● **JOB 1**: Write out everything in the Cigarette Girl article from "Cigarette Girl (Gadis" down to "2023 on Netflix.".
● **JOB 2**: According to the Cigarette Girl article, how many episodes were screened at the 28th Busan International Film Festival?
● **JOB 3**: Summarize the Cigarette Girl article in two sentences.

- Promotional poster
- Bahasa Indonesia: Gadis Kretek
- Genre: Romantic drama; Period drama;
- Based on: Cigarette Girl [id] by Ratih Kumala [id]
- Screenplay by: Tanya Yuson; Ratih Kumala; Kanya K. Priyanti; Ambaridzki Ramadhantyo;
- Directed by: Kamila Andini; Ifa Isfansyah;
- Starring: Dian Sastrowardoyo; Ario Bayu; Putri Marino; Arya Saloka;
- Country of origin: Indonesia
- Original languages: Indonesian; Javanese;
- No. of episodes: 5

Production
- Producer: Fauzar Nurdin
- Cinematography: Batara Goempar
- Editor: Akhmad Fesdi Anggoro
- Camera setup: Single-camera
- Running time: 58–74 minutes
- Production company: BASE Entertainment

Original release
- Network: Netflix
- Release: 5 October 2023

= Cigarette Girl (TV series) =

2023 Indonesian television series

Cigarette Girl (Gadis Kretek) is an Indonesian television series starring Dian Sastrowardoyo, Ario Bayu, Putri Marino, and Arya Saloka. Based on the book of the same name by Ratih Kumala, it is set against the backdrop of Indonesia's tobacco industry, which is closely intertwined with the country's history. The story is set in the 1960s and early 2000s, spanning two time periods with an estranged son searching for a girl from his father's past to fulfill the cigarette mogul's dying wish.

It had its world premiere at the 28th Busan International Film Festival during "On Screen" section on 5 October 2023, where three of five episodes were screened. It was released on 2 November 2023 on Netflix.

==Plot==
In 2001, Raja, a terminally ill kretek manufacturer, has visions of his long-lost love, Jeng Yah, and tells his son Lebas to find her. Following a tip, Lebas goes to a kretek museum in Kota M. and meets Arum, a doctor who is intrigued by Lebas' photo of her mother Rukayah, and Jeng Yah, who turns out to be Rukayah's sister Dasiyah. From letters and testimony gathered from Dasiyah, Raja and Rukayah, they learn Raja and Jeng Yah's story.

● **DATASET CONTENT**:
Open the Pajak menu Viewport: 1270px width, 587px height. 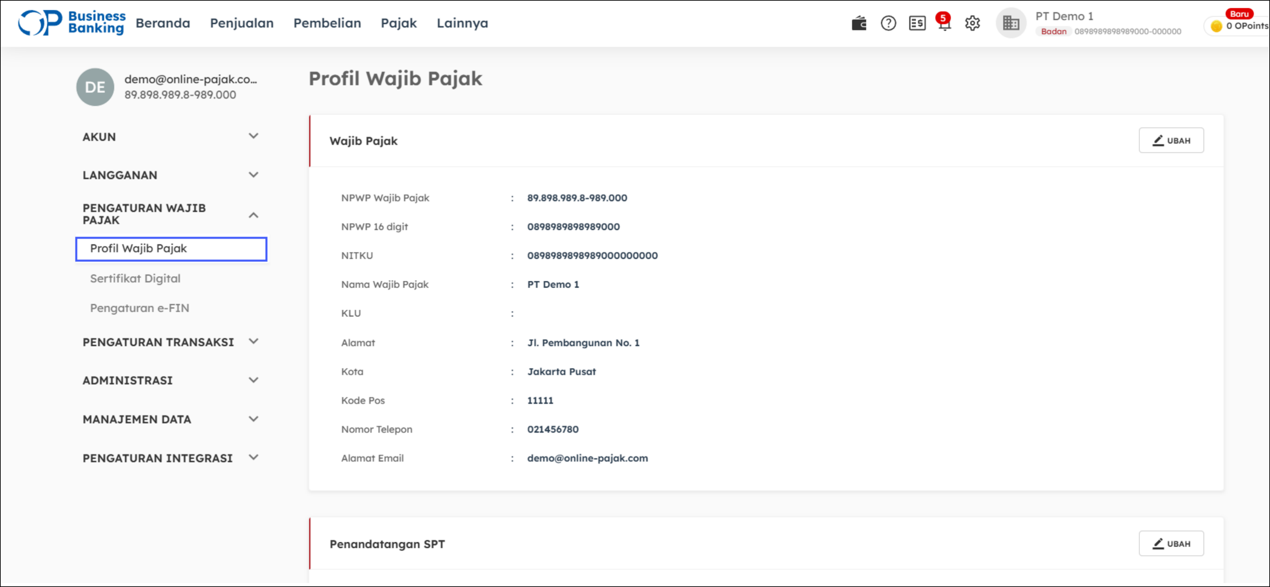398,23
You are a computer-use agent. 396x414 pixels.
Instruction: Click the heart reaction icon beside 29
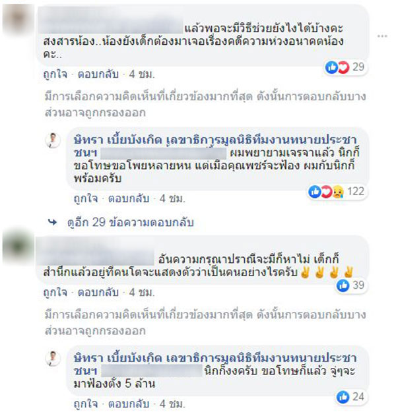click(x=343, y=67)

● **FULL RESPONSE 1**:
Cigarette Girl (Gadis Kretek) is an Indonesian television series starring Dian Sastrowardoyo, Ario Bayu, Putri Marino, and Arya Saloka. Based on the book of the same name by Ratih Kumala, it is set against the backdrop of Indonesia's tobacco industry, which is closely intertwined with the country's history. The story is set in the 1960s and early 2000s, spanning two time periods with an estranged son searching for a girl from his father's past to fulfill the cigarette mogul's dying wish.

It had its world premiere at the 28th Busan International Film Festival during "On Screen" section on 5 October 2023, where three of five episodes were screened. It was released on 2 November 2023 on Netflix.

● **FULL RESPONSE 2**: Three of the five episodes.

● **FULL RESPONSE 3**: Cigarette Girl is an Indonesian television series based on Ratih Kumala's book of the same name, set against Indonesia's tobacco industry in the 1960s and early 2000s. In 2001, terminally ill kretek manufacturer Raja asks his son Lebas to find his long-lost love Jeng Yah, and Lebas and a doctor named Arum learn their story from letters and testimony.